### [Data provided]
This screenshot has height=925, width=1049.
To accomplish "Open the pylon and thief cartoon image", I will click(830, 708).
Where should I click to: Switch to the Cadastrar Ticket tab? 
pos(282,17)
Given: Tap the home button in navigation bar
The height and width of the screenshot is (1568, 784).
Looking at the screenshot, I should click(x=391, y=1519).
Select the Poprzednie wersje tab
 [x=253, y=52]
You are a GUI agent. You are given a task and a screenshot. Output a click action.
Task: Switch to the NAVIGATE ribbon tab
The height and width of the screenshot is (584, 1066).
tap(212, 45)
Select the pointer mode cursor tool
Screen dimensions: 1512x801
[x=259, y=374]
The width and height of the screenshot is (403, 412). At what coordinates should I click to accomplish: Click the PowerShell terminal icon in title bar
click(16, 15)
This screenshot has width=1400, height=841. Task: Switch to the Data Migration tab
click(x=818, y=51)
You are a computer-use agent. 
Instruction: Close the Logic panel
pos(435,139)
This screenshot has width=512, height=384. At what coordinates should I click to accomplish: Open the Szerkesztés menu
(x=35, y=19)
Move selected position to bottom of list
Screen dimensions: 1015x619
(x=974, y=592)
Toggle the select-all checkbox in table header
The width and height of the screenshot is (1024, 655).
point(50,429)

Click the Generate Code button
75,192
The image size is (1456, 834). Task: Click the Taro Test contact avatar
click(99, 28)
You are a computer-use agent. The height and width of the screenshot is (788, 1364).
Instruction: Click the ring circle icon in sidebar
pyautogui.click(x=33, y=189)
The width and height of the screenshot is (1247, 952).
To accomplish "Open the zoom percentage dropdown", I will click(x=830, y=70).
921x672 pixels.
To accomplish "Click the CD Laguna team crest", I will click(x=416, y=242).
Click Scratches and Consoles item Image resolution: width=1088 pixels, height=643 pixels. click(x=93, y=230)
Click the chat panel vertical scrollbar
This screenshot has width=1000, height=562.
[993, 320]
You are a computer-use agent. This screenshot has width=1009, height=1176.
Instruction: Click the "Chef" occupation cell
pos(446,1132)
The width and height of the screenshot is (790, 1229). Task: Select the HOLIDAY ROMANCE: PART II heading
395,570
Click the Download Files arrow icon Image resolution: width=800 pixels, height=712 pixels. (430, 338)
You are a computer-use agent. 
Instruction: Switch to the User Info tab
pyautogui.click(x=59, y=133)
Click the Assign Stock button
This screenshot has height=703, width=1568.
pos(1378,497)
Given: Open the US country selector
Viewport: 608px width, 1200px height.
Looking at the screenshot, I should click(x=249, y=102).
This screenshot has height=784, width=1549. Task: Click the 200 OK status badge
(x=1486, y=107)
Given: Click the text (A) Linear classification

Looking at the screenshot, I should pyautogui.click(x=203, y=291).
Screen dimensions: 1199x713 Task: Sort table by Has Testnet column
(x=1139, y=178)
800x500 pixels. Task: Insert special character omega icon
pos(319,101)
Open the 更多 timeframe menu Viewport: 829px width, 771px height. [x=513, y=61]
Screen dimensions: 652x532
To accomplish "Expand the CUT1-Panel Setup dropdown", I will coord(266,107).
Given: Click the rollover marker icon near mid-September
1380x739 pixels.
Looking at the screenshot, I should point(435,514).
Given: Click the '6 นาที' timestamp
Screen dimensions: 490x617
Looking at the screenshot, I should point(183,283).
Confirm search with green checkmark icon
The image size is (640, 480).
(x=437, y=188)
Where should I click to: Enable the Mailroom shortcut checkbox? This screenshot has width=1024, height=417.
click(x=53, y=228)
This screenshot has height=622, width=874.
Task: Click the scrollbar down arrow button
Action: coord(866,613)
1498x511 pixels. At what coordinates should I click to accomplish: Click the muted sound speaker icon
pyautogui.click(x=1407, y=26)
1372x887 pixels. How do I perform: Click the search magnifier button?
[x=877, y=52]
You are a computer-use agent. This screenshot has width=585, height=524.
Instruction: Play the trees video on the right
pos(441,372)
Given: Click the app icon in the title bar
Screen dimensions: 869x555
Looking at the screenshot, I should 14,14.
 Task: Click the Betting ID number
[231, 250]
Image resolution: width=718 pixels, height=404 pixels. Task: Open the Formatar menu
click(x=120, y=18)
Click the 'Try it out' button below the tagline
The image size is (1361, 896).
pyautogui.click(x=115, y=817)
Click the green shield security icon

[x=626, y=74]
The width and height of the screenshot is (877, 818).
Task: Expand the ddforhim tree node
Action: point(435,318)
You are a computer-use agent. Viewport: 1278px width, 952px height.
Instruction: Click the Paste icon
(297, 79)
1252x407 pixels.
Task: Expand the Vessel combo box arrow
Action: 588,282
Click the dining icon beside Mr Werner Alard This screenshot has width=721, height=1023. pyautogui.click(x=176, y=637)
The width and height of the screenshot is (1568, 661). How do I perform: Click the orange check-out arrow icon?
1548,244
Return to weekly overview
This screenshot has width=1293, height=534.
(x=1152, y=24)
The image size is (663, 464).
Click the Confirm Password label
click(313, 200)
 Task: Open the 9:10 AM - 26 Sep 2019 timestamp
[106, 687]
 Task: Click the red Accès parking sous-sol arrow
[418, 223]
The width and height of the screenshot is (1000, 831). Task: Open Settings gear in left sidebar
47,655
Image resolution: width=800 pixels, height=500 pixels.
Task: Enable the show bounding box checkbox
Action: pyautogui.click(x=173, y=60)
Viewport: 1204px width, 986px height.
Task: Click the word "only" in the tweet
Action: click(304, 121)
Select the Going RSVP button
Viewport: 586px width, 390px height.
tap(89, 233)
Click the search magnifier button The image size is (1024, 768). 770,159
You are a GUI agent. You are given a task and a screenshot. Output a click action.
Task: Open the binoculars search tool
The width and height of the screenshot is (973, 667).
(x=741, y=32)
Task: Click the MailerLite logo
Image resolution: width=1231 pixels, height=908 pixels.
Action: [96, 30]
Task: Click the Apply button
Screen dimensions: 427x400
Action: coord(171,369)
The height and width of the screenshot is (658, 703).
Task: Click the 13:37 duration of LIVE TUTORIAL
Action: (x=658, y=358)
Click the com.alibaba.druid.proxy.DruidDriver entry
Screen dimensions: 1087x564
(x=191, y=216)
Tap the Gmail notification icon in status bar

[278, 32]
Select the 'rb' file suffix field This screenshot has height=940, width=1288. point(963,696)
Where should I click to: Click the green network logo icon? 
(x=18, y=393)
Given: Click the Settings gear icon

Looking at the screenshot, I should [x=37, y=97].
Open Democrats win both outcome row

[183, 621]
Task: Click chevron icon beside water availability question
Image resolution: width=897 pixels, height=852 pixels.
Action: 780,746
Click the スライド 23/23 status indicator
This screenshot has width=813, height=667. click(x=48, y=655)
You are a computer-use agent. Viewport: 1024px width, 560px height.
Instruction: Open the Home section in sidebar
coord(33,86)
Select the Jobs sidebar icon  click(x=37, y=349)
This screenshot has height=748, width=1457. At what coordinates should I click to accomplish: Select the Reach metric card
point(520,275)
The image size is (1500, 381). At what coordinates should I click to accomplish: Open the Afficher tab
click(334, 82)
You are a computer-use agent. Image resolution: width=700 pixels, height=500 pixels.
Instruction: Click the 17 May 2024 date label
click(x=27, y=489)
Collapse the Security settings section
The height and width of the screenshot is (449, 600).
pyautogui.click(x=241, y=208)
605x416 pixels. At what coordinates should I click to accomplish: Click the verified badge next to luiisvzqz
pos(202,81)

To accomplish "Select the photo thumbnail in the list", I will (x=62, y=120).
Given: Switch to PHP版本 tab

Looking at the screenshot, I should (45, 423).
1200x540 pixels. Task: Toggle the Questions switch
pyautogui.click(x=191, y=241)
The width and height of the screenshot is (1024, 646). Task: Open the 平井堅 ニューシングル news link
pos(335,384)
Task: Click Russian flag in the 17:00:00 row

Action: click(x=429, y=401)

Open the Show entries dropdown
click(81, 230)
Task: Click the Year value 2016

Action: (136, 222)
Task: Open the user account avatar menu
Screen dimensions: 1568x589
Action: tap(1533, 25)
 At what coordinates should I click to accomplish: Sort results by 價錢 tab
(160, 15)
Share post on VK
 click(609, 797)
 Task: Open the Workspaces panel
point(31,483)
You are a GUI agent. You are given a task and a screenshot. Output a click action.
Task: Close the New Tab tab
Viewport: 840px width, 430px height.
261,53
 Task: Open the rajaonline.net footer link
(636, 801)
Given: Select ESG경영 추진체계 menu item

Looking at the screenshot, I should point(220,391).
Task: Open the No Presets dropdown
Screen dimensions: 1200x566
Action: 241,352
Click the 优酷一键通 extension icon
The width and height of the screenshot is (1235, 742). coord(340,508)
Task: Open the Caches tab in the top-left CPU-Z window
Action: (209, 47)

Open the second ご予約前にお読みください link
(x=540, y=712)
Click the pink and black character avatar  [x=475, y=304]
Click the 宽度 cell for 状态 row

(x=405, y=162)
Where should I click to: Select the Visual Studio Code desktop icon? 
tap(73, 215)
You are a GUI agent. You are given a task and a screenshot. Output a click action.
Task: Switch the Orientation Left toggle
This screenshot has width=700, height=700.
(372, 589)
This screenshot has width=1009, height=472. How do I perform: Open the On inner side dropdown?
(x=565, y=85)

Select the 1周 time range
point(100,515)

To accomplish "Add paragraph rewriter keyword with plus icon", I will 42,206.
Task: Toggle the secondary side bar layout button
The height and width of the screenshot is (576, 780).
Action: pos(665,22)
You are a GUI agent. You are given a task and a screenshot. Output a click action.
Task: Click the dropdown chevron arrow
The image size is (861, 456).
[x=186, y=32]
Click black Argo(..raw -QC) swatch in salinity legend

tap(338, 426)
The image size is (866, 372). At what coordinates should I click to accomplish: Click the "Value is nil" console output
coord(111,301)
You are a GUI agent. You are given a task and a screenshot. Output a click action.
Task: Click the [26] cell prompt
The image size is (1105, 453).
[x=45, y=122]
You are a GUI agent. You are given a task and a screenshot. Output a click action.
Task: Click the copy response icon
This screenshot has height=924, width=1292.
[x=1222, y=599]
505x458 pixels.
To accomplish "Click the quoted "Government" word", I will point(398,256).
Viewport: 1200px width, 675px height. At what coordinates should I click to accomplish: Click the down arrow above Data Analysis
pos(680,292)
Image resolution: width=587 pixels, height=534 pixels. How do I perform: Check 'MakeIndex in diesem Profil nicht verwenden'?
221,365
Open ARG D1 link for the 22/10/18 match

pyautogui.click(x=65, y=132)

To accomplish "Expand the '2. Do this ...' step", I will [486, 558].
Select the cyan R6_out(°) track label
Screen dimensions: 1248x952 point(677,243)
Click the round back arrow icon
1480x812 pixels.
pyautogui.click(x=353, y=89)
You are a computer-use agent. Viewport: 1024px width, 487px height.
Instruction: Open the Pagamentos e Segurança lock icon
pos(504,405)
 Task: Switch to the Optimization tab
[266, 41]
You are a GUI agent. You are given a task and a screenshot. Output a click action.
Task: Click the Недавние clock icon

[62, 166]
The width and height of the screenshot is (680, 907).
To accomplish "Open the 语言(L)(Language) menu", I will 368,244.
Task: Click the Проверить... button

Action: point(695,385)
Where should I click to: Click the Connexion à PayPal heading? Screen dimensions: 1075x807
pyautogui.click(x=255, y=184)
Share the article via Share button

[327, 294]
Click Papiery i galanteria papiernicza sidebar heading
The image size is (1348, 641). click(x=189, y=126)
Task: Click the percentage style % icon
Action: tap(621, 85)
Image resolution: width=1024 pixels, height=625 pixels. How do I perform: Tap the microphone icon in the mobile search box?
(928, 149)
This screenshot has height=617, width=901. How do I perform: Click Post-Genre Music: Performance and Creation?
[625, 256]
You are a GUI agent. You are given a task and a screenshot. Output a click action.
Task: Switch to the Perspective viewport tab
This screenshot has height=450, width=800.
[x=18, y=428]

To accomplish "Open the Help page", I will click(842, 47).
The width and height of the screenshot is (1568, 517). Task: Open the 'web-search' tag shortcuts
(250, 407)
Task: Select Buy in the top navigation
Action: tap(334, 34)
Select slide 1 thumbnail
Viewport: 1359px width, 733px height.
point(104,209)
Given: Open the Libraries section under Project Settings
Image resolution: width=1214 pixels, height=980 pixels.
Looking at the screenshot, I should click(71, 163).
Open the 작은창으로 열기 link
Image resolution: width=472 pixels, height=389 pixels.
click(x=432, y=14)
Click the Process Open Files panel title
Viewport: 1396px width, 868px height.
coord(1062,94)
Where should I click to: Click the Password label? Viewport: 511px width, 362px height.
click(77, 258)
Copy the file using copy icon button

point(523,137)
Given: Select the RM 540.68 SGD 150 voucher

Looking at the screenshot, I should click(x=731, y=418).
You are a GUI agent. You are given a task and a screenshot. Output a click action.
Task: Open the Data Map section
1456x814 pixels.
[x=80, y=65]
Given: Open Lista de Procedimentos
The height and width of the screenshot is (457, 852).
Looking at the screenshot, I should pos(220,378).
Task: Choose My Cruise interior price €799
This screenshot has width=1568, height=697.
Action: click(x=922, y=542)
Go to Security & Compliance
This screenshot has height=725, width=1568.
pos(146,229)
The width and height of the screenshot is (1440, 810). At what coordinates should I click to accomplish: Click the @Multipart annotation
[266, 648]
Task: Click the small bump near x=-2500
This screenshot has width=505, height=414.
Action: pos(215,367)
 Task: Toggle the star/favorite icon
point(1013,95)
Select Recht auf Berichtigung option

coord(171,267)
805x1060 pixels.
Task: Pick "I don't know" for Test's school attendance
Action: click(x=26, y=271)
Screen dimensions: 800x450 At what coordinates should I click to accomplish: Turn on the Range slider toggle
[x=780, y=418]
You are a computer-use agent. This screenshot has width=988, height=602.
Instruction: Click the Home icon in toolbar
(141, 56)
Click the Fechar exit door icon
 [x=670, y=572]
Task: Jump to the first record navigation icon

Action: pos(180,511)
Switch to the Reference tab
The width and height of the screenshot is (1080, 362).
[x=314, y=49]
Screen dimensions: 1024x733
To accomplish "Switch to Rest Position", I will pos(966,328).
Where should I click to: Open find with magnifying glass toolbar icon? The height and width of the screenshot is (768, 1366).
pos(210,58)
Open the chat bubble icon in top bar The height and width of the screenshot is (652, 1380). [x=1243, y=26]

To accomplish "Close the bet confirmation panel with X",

### [Action item]
Look through the listing and return each line containing the word "Files".

### [Solution to this exercise]
Click the Download Files arrow icon Image resolution: width=800 pixels, height=712 pixels. (430, 338)
Click the Process Open Files panel title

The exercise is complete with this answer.